Severe heatwave drives India’s electricity generation to record levels

Severe heatwave drives India’s electricity generation to record levels

Online Desk

Published: 2026-05-22 16:05:58

India’s power producers have set a record for electricity generation as swathes of the world’s most populous nation swelters in an intense heatwave, the ministry of power said.

“Thursday was the fourth consecutive day when the peak power demand (solar hours) reached a new all-time high," the ministry said in a statement.

It said that at 3:45 pm (local time) on Thursday, when temperatures sizzled at 45.3°C in the capital, New Delhi, the country’s peak power demand of 270.82 gigawatts (GW) was successfully met.

“This figure represents a new high in peak demand met,” the ministry stated, surpassing Wednesday’s high of 265.44 GW.

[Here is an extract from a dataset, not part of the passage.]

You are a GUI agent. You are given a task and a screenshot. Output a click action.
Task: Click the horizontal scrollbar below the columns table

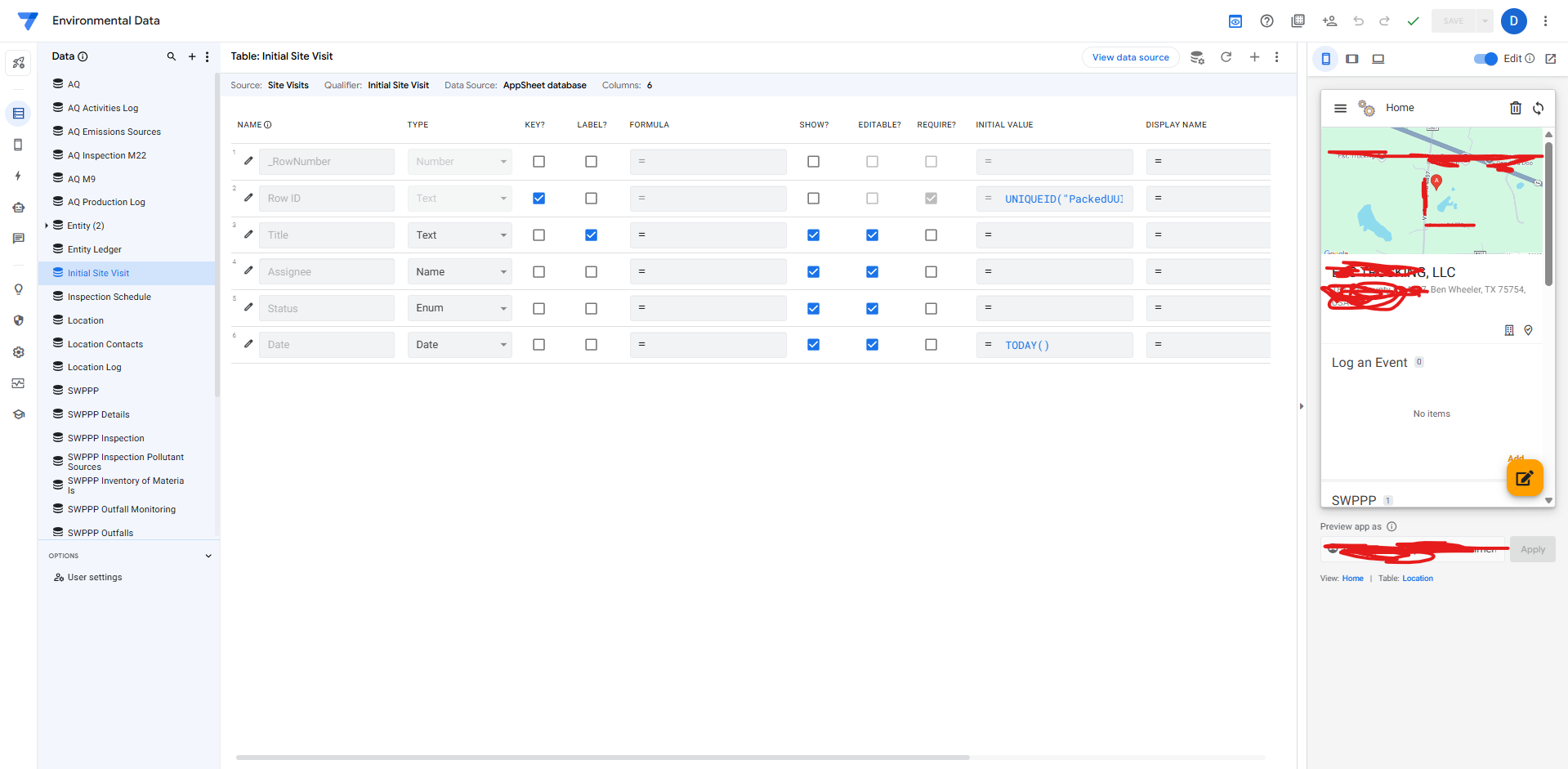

“The surge in demand appears to be linked to the greater usage of cooling appliances,” the ministry added, in a statement issued late on Thursday on social media.

Thermal power generation was largely coal-based, with solar contributing 22 percent, wind and hydropower each accounting for five percent, and the remainder coming from other sources.

India, the third-largest emitter of greenhouse gases, has committed to reaching net-zero emissions by 2070, but remains heavily reliant on coal.

Despite the power production, followers of the ministry’s X account reported that there had been cuts in their districts.

The intense heat can overload old wiring and transformers, causing localised blackouts.

The South Asian country, home to 1.4 billion people, is no stranger to scorching summers, with routine heatwaves occurring between April and June.

Years of scientific research have found climate change is causing heatwaves to become longer, more frequent and more intense.

The India Meteorological Department said the highest maximum temperature recorded on Thursday was 47.6°C in the city of Banda in Uttar Pradesh state, 450 kilometres southeast of New Delhi, and moderately cooler than the 48.2°C recorded earlier in the week.

The country’s highest officially recorded temperature is 51C, measured at Phalodi in Rajasthan in 2016.

In April, international air-quality monitoring platform AQI said its daily heat index, made up of six measurements including temperature, solar intensity, wind, precipitation and humidity, recorded that all of the world’s top 50 hottest cities were in India.